Mato Grosso do Sul vai perder metade dos recursos esperados das emendas parlamentares, o que pode agravar os problemas do atendimento em saúde no Estado. A informação foi dada pelo governador Reinaldo Azambuja (PSDB), durante coletiva de imprensa realizada na tarde desta quinta-feira (28), na capital do Estado.
O governador explicou que o Estado esperava aporte no valor de R$ 160 milhões, mas depois dos cortes orçamentários anunciados pela presidente Dilma Rousseff (PT), esse valor caiu para cerca de R$ 70 milhões. “Esse corte vai diminuir fontes de investimentos, repasse de custeio e a população não deixa de ter problemas. Vários projetos seriam realizados com esse recurso, vamos ter que refazer todo o planejamento”, declarou Azambuja.

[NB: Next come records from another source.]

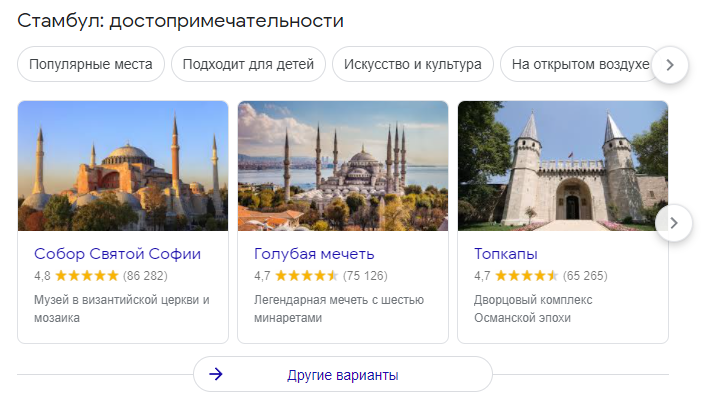Click the star rating of Голубая мечеть
The height and width of the screenshot is (397, 705).
[307, 276]
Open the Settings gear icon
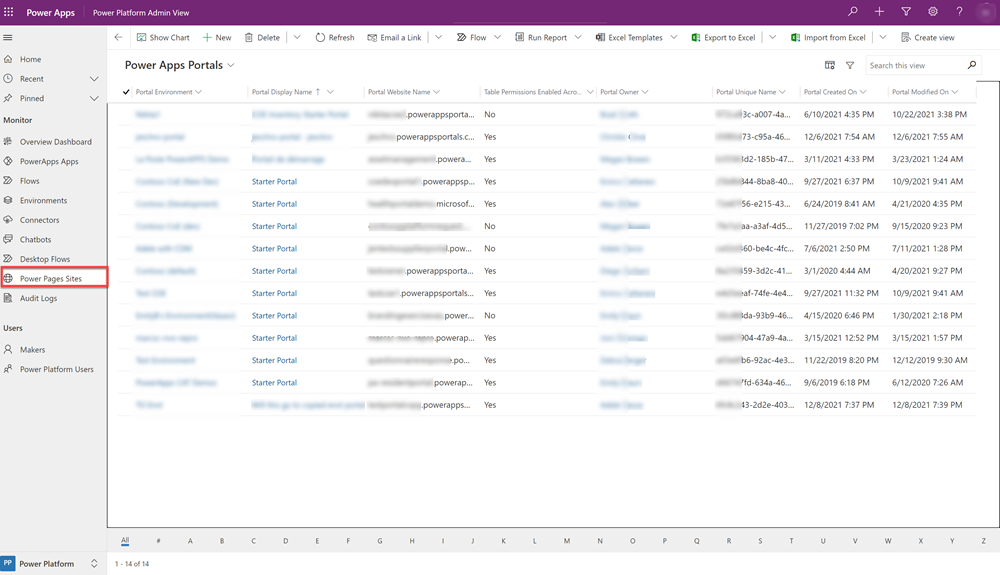1000x575 pixels. (x=932, y=11)
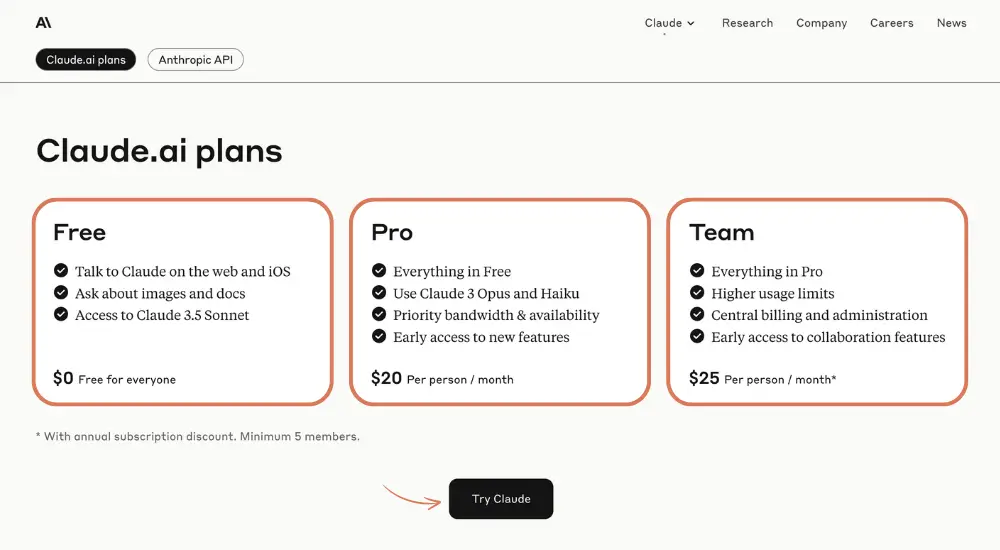The image size is (1000, 550).
Task: Open the Company page from navigation
Action: click(821, 23)
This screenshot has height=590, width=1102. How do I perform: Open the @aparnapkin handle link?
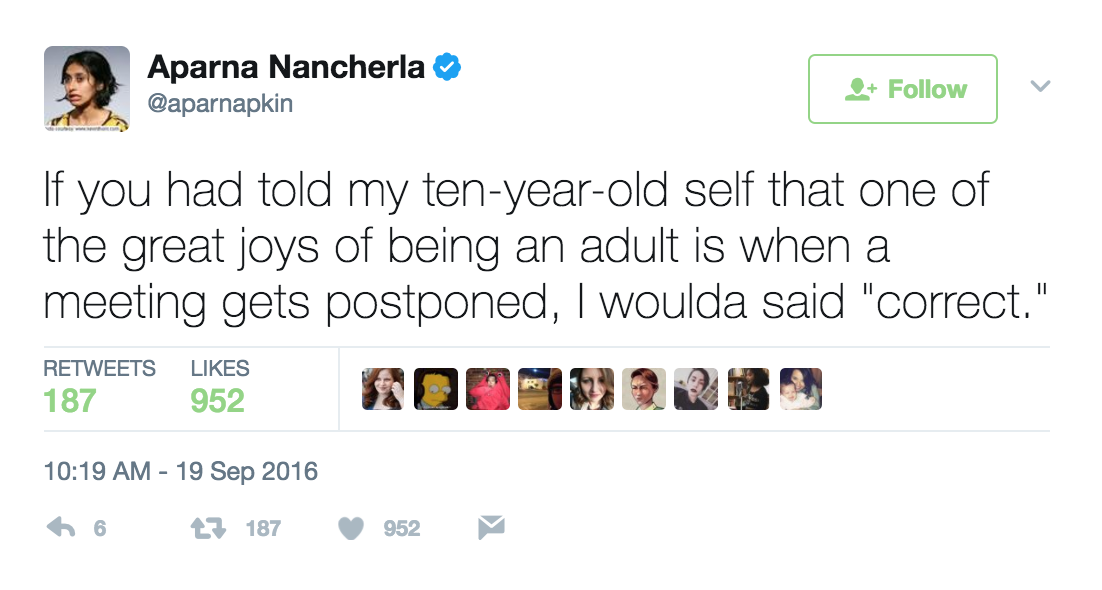coord(219,103)
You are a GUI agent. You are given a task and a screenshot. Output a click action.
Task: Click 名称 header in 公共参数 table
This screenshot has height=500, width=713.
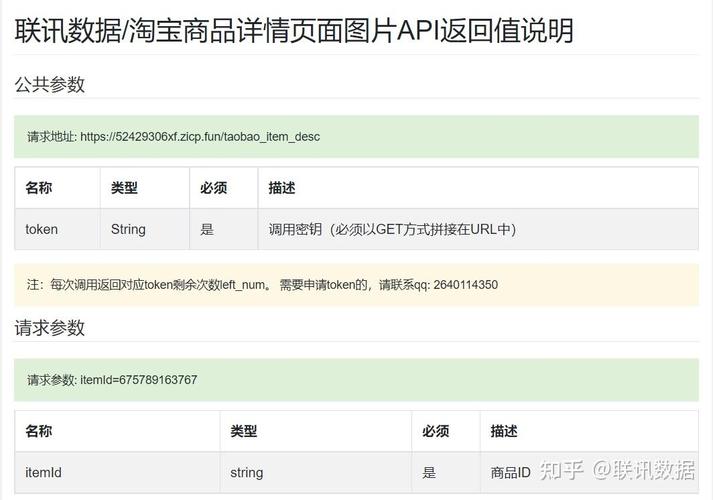tap(39, 188)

Segundo ele, existe uma preocupação em relação a esses cortes que têm impactos negativos na economia do Estado. Para evitar prejuízos, Azambuja afirmou que vai adotar uma postura de privilegiar os projetos que são “prioridade”, especialmente os da área da saúde.
MS está na lista dos estados com menor percentual de recursos de emendas parlamentares, perdendo apenas para o Pará e Santa Catarina. Conforme levantamento realizado pela CNM (Confederação Nacional de Municípios), Mato Grosso do Sul aparece com apenas 1,5% de emendas do total nacional.